* Start Provided passage *

A Make-Ahead Breakfast!

These egg muffins are wonderful fresh out of the oven but they can also be made ahead and refrigerated up to 5 days or frozen (see freezing and reheating instructions below). We love a good make-ahead breakfast to jump-start our day. Some of our favorites make-ahead breakfasts are breakfast burritos, these Egg, Ham and Cheese Crepes or French Toast Casserole.

Up close egg muffin garnished with chives and bacon

Fun Add-Ins To Try:

Once you have a good base, you can make all kinds of egg muffins based on what you have on hand. These also work really well with:

  • sliced cherry tomatoes
  • cooked sausage
  • sautéed mushrooms,
  • diced ham,
  • asparagus,
  • black olives,… the possibilities are endless!

How to Freeze & Re-heat Egg Muffins:

Cool egg muffins completely then cover and refrigerate up to 5 days or place muffins in a freezer bag and freeze up to 3 months.

* End Provided passage *
* Start Raw data *

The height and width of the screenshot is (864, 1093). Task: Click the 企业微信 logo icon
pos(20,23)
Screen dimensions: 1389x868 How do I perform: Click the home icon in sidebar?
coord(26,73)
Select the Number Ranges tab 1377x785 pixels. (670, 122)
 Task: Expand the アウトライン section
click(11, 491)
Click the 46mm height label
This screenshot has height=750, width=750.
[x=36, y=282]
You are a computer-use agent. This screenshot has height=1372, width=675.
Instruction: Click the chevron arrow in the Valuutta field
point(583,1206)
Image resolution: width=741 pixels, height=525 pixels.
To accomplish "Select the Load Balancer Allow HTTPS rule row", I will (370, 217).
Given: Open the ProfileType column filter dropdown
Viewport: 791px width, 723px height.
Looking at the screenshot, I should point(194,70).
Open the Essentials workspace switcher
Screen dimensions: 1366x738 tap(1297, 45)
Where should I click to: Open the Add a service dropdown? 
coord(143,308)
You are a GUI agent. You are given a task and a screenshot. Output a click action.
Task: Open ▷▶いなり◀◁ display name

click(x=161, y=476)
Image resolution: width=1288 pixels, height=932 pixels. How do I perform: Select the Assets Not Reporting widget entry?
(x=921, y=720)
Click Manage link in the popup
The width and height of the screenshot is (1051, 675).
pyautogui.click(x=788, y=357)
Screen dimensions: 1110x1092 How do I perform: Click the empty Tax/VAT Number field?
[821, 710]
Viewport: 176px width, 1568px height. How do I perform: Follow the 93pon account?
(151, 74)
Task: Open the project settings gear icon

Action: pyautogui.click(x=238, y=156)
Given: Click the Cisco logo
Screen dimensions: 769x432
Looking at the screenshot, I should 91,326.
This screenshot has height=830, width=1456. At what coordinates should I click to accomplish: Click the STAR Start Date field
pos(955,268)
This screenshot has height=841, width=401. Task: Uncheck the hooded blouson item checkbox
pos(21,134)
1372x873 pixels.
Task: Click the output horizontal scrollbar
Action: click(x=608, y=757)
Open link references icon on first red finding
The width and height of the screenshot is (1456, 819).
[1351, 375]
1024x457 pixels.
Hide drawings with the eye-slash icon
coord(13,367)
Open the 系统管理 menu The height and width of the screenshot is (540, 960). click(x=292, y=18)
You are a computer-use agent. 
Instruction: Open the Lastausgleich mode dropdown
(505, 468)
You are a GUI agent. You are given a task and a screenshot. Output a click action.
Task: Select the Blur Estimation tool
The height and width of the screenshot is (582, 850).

* End Raw data *

Quote the egg muffin text word for word, in full.

▶ [Solution to this task]:
A Make-Ahead Breakfast!

These egg muffins are wonderful fresh out of the oven but they can also be made ahead and refrigerated up to 5 days or frozen (see freezing and reheating instructions below). We love a good make-ahead breakfast to jump-start our day. Some of our favorites make-ahead breakfasts are breakfast burritos, these Egg, Ham and Cheese Crepes or French Toast Casserole.

Up close egg muffin garnished with chives and bacon

Fun Add-Ins To Try:

Once you have a good base, you can make all kinds of egg muffins based on what you have on hand. These also work really well with:

  • sliced cherry tomatoes
  • cooked sausage
  • sautéed mushrooms,
  • diced ham,
  • asparagus,
  • black olives,… the possibilities are endless!

How to Freeze & Re-heat Egg Muffins:

Cool egg muffins completely then cover and refrigerate up to 5 days or place muffins in a freezer bag and freeze up to 3 months.